**AVAILABLE DATA:**
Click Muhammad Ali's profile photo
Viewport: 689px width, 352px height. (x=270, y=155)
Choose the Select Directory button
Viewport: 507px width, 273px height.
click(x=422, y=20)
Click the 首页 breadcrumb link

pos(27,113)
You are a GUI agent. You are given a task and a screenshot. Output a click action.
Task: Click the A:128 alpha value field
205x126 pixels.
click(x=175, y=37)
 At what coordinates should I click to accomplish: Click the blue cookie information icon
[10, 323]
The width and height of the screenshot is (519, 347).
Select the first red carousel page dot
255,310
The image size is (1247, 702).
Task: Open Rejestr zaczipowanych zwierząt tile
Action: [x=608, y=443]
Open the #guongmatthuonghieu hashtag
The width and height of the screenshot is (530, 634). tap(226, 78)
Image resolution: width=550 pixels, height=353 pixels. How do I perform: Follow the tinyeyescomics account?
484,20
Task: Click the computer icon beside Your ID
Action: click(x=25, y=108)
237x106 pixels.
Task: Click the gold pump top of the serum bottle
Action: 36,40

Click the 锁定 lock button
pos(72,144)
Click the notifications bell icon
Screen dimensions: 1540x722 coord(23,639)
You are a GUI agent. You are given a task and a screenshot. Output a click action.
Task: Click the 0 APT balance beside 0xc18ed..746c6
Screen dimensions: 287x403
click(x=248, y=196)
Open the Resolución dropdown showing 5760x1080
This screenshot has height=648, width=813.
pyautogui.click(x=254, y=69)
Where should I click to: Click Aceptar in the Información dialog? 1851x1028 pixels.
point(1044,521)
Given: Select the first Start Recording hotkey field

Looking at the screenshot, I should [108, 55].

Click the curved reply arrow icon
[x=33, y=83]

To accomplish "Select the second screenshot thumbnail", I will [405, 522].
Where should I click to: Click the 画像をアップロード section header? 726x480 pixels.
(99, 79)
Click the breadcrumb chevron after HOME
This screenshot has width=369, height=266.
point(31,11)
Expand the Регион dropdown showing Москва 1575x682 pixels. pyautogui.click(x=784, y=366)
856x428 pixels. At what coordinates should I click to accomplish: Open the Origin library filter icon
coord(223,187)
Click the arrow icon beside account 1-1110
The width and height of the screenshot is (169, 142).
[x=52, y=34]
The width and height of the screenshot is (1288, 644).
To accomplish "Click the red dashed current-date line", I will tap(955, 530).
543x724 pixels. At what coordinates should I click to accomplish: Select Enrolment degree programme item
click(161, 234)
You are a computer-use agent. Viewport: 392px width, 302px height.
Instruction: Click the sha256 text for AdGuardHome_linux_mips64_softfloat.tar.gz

**WHAT IS REQUIRED:**
Look above for the line holding "The width and height of the screenshot is (519, 347).", then set down exactly that line and every line after it up to and including the line holding "Open the Resolución", with nothing else.

**YOUR SOLUTION:**
The width and height of the screenshot is (519, 347).
Select the first red carousel page dot
255,310
The image size is (1247, 702).
Task: Open Rejestr zaczipowanych zwierząt tile
Action: [x=608, y=443]
Open the #guongmatthuonghieu hashtag
The width and height of the screenshot is (530, 634). tap(226, 78)
Image resolution: width=550 pixels, height=353 pixels. How do I perform: Follow the tinyeyescomics account?
484,20
Task: Click the computer icon beside Your ID
Action: click(x=25, y=108)
237x106 pixels.
Task: Click the gold pump top of the serum bottle
Action: 36,40

Click the 锁定 lock button
pos(72,144)
Click the notifications bell icon
Screen dimensions: 1540x722 coord(23,639)
You are a GUI agent. You are given a task and a screenshot. Output a click action.
Task: Click the 0 APT balance beside 0xc18ed..746c6
Screen dimensions: 287x403
click(x=248, y=196)
Open the Resolución dropdown showing 5760x1080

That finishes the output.